Parents are threatening schools with legal action for refusing to allow their children a place on Monday amid a row over which jobs should be included as “key workers”.
Families who are at loggerheads with their child’s school have sent letters from lawyers setting out their legal “entitlement” to a place.
Schools have been ordered to stay open this week only for the most vulnerable children and those whose parents are key workers.
But there have been “difficult exchanges” between headteachers and parents about whether their children should be able to continue at school on the basis that they are a key worker.
School leaders have said that the list of key workers is “far more extensive” than they expected, and warned that school will be “overwhelmed” if everyone on the list sent their children in.
Gavin Williamson, the education secretary, previously said that key workers would include NHS staff, police and delivery drivers.
But the full list, published by the Cabinet Office last Thursday night, includes “religious staff” - with no further definition given - those who work in banks, building societies and financial market infrastructure as well as those in the oil, gas and electricity sectors. It also includes anyone working in “food production, processing, distribution, sale and delivery”.

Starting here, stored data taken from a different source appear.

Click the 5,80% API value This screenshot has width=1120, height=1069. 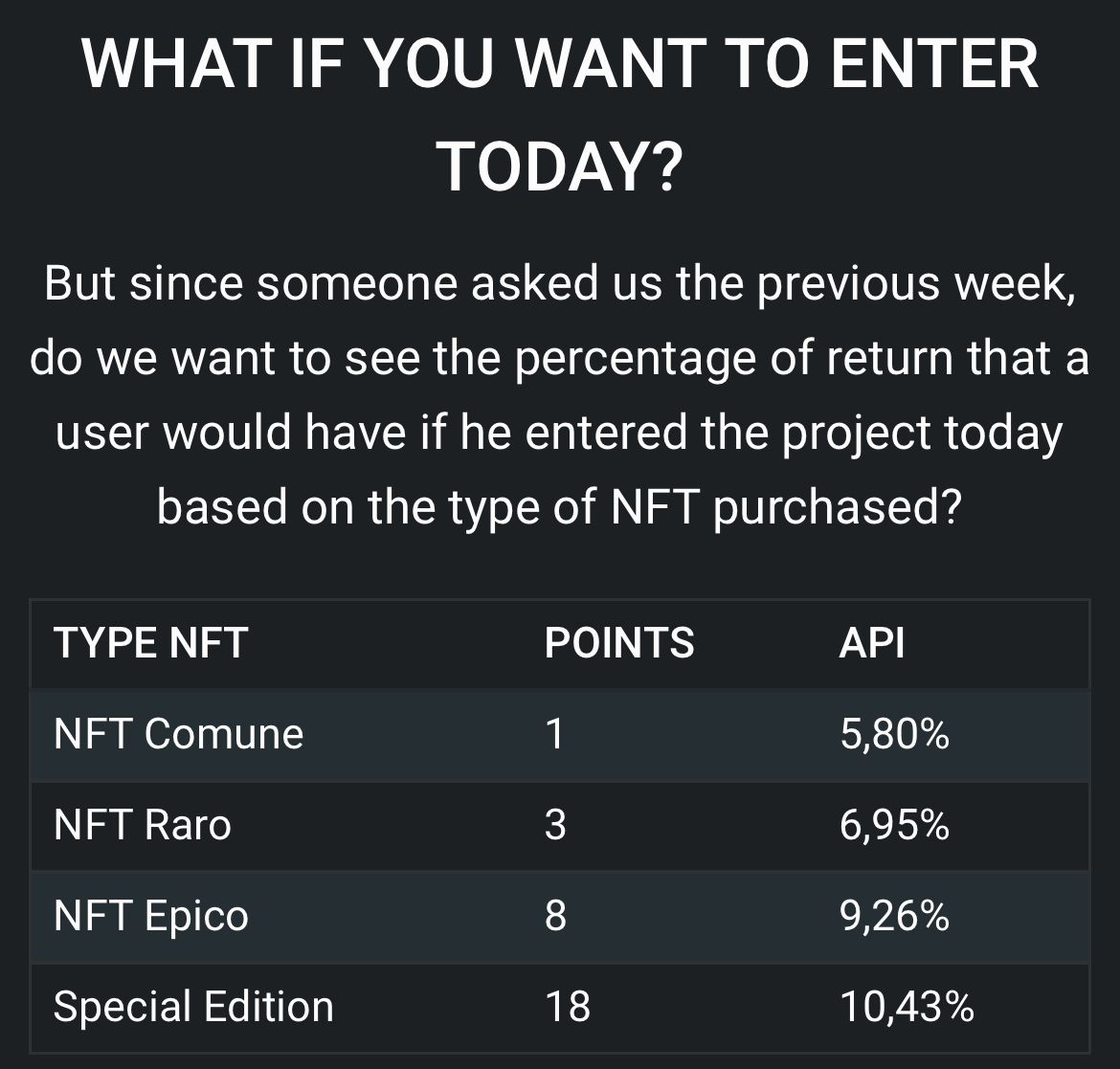click(x=894, y=734)
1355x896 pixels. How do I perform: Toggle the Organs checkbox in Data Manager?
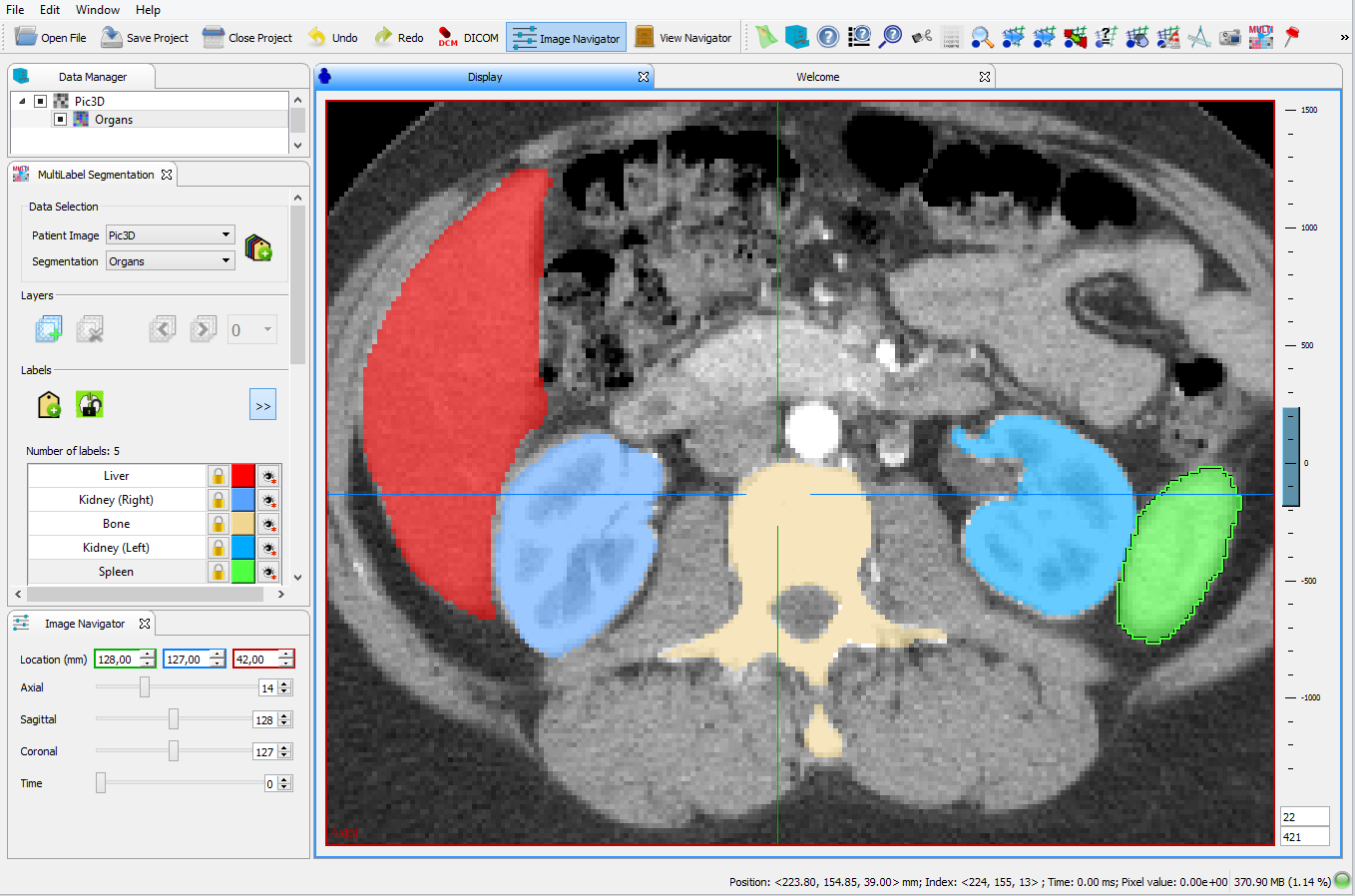click(60, 120)
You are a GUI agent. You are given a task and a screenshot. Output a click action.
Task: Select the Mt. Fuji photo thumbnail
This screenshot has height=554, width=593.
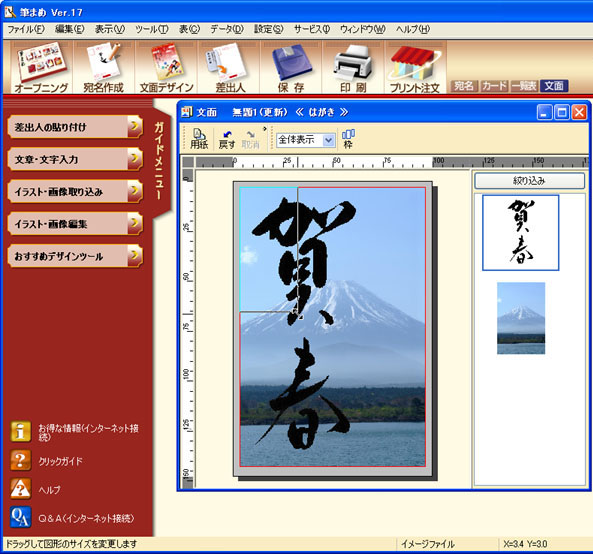click(521, 318)
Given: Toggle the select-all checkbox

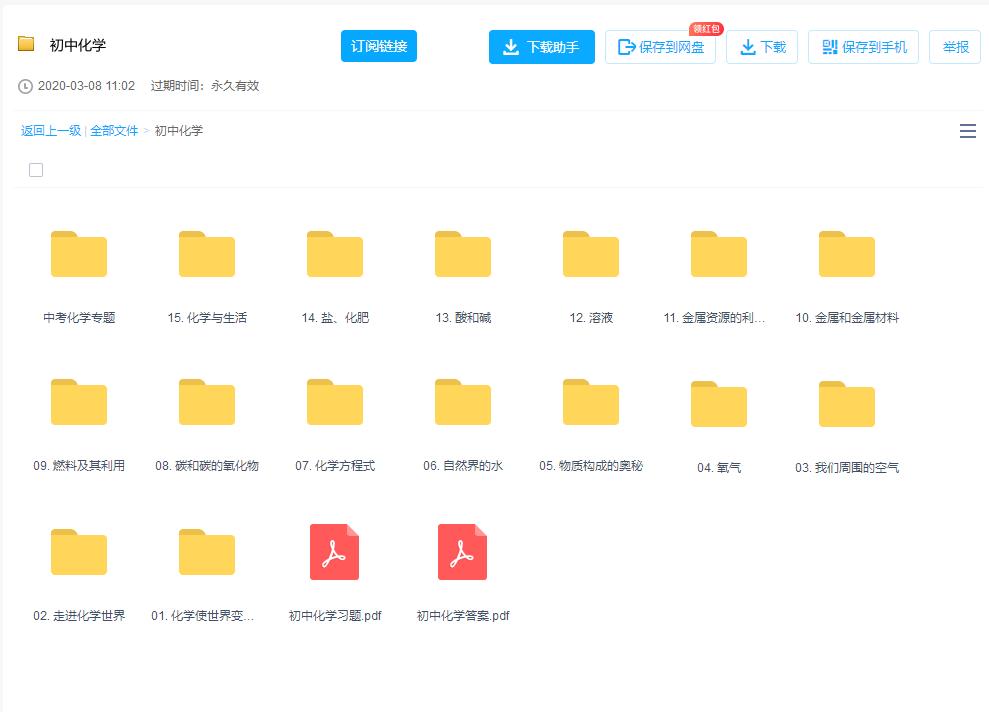Looking at the screenshot, I should click(36, 170).
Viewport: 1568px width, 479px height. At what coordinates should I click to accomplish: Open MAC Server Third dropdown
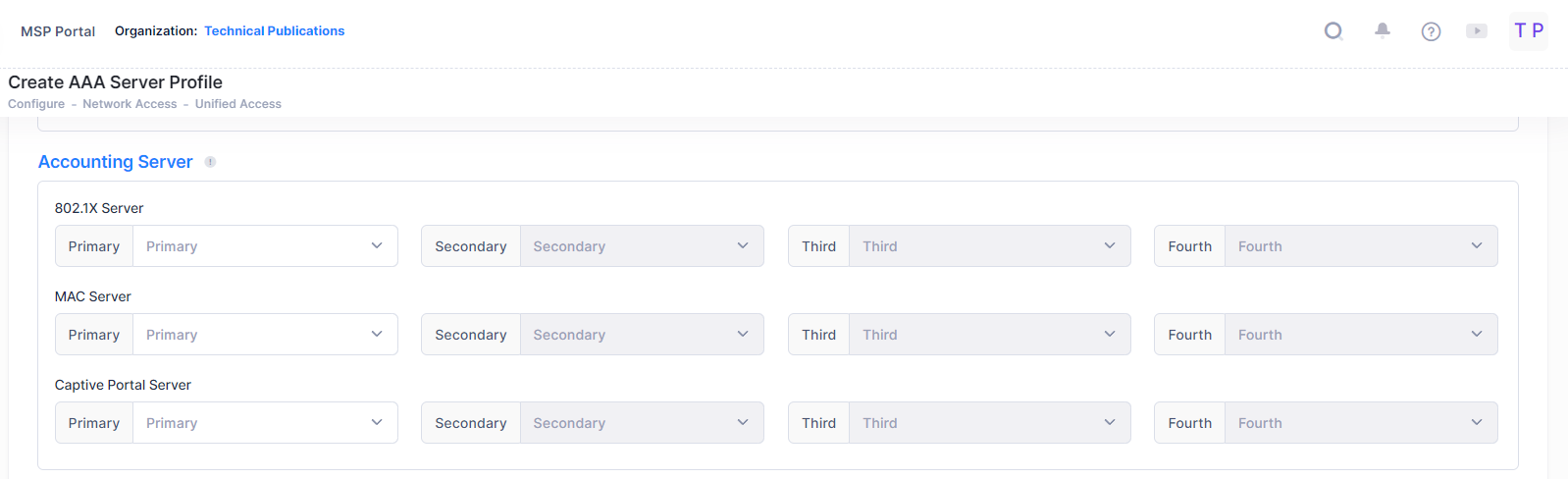pos(989,335)
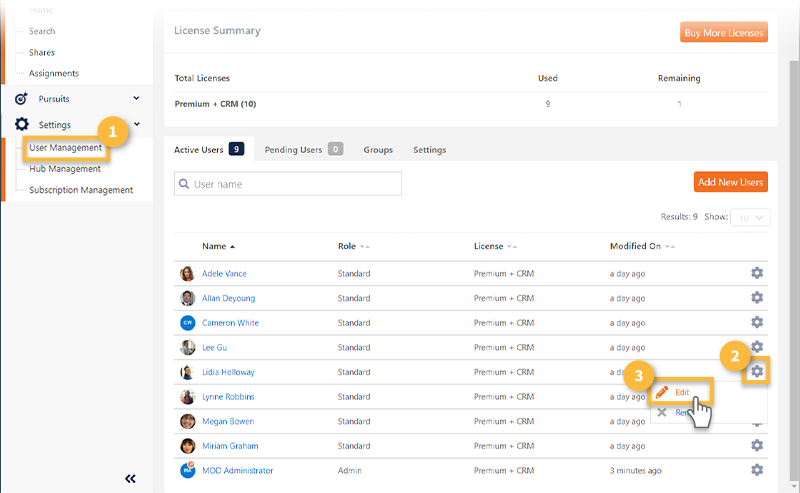Click Lee Gu's avatar picture

[x=187, y=347]
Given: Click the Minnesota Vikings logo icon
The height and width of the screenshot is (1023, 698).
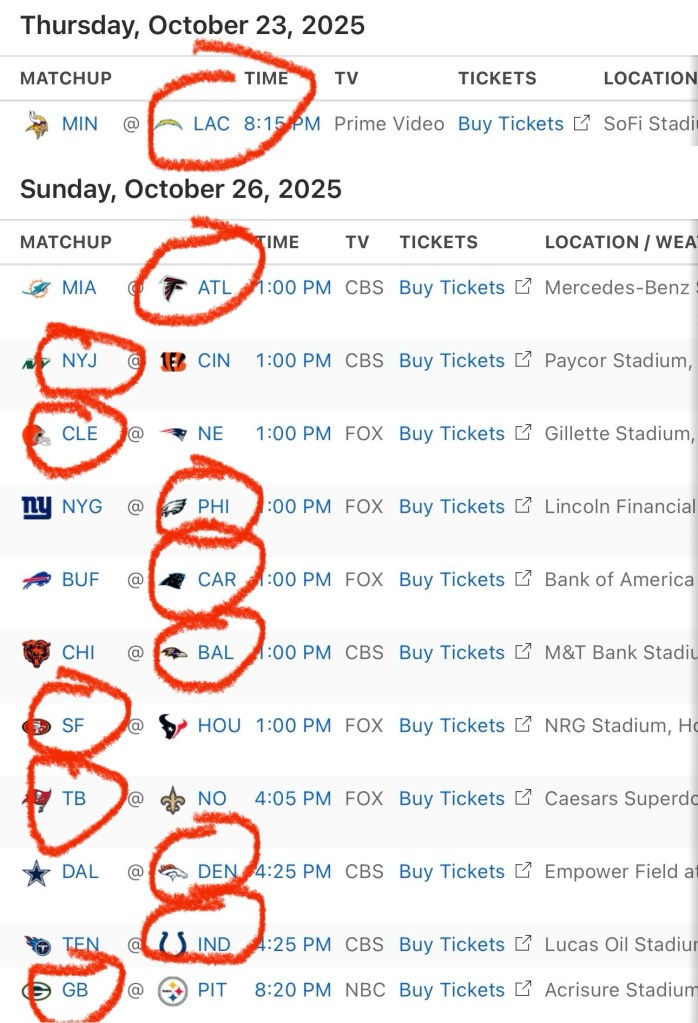Looking at the screenshot, I should (37, 125).
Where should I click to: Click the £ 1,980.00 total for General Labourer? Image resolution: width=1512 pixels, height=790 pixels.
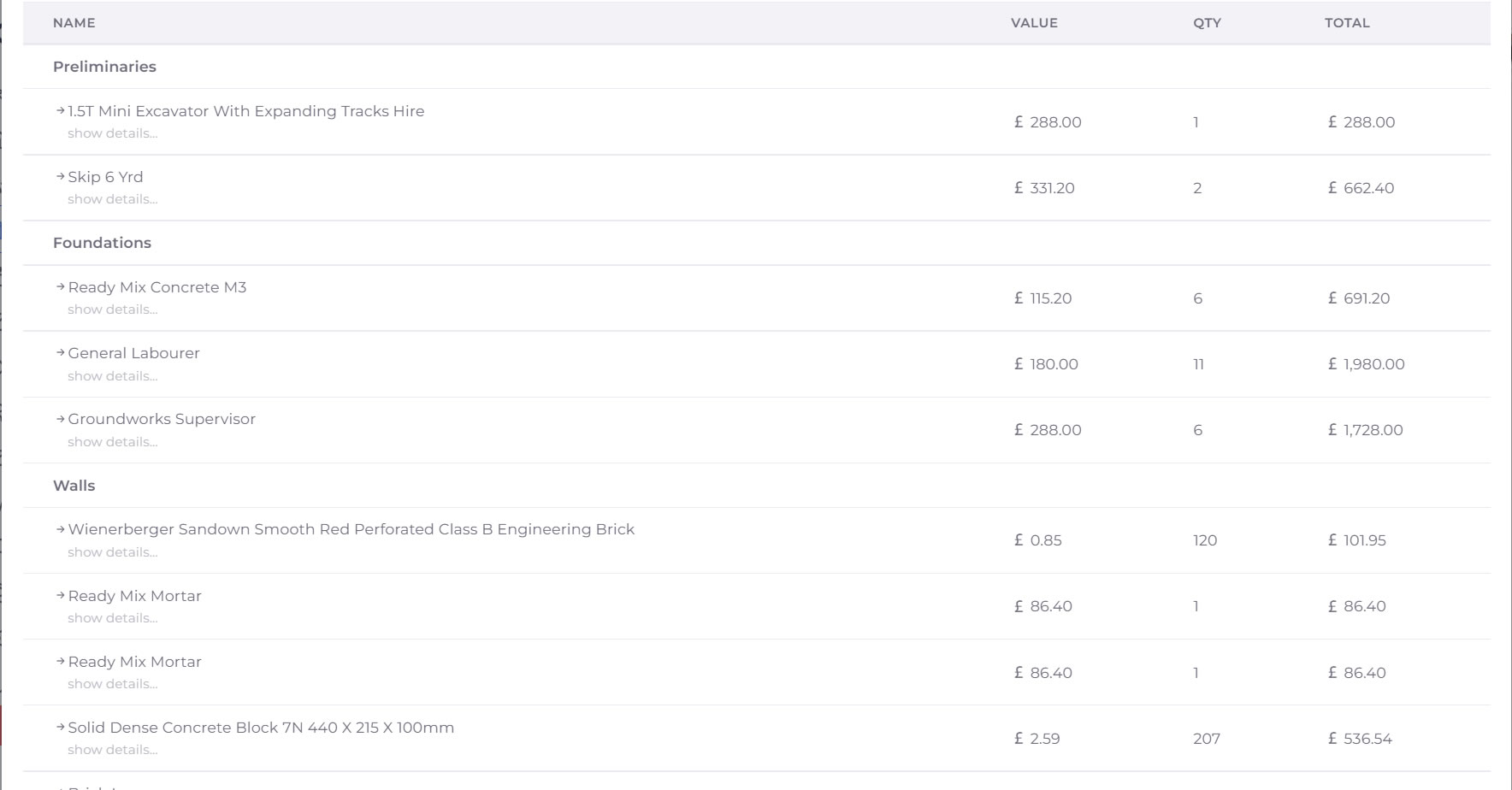[x=1366, y=364]
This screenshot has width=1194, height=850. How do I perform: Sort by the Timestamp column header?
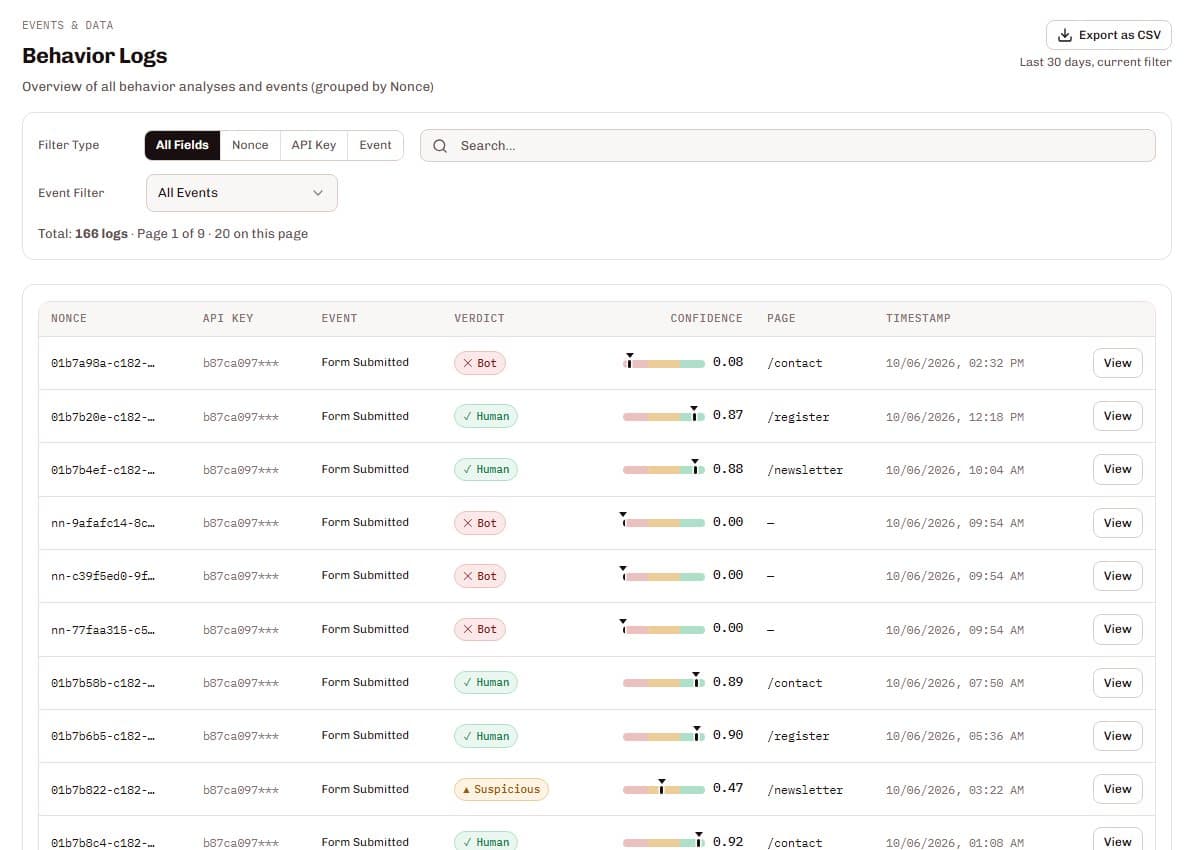pos(918,318)
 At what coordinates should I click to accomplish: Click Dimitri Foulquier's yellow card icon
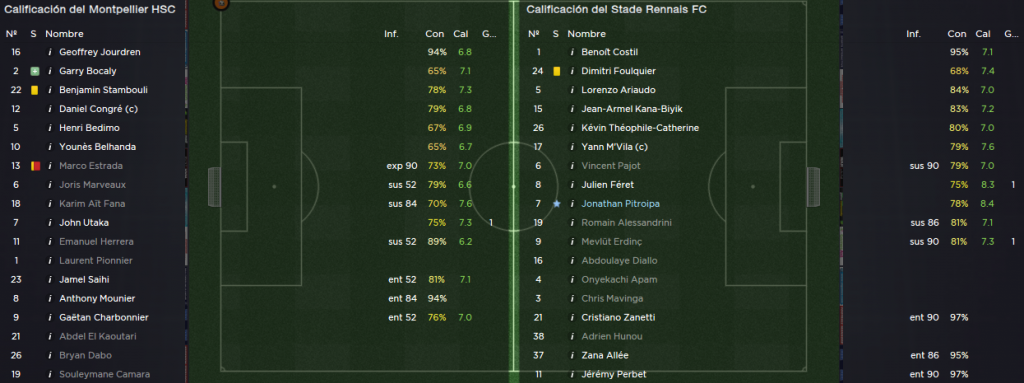pyautogui.click(x=557, y=71)
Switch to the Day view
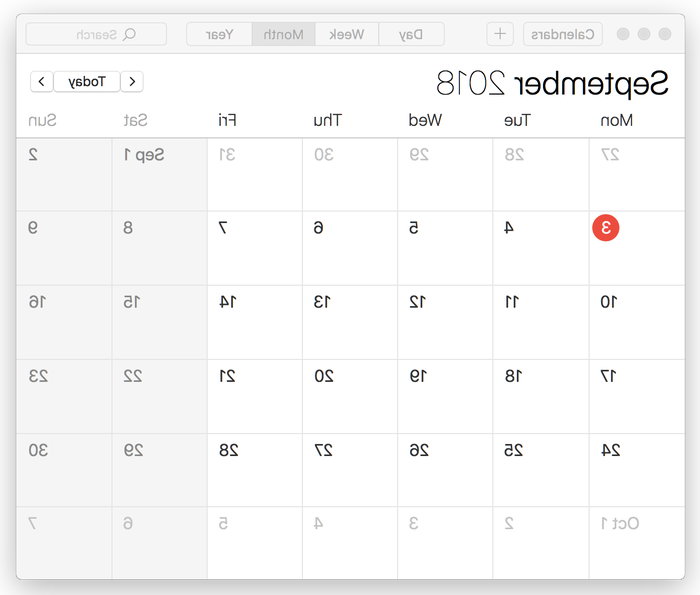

Geoff Barton, general secretary at Association of School and College Leaders, said: “The list is rather more extensive than we expected. That has led to some difficult exchanges, with parents saying things like, ‘I work in Macdonalds so that is food production’. If your school is near a big hospital, health workers’ children will be your priority.
"Some school leaders have had letters from lawyers – that’s a sign of how the extensive nature of that list has set hair running and led to people having false expectations.”
He added that schools being threatened with legal action is “most definitely not what you need at this time”. “Headteachers are already having to make quite difficult decisions without getting into disputes with parents who think a school place is their entitlement.”
Official guidance says that any child with at least one parent or carer defined as a key worker can go to school.
According to an analysis by the Institute for Fiscal Studies, 44 per cent of key workers with children – and almost half (49 per cent) of key workers in the health sector – are either partnered with another key worker, or have no partner at home, meaning they will be reliant on schools for childcare.
Paul Whiteman of the National Association of Headteachers issued a plea to parents last night [SUN] to only send their children to school if they have “no other choice”. He urged parents not to be “reckless” and only to take up the offer of school places as a “last resort”.
Mr Williamson said: “If your work is not critical in the response to Coronavirus then please keep your child at home. This will help to halt the spread of the virus, protect the NHS and save lives.
“We will be closely monitoring what is happening in schools and will ensure they get the support they need in the weeks and months ahead.”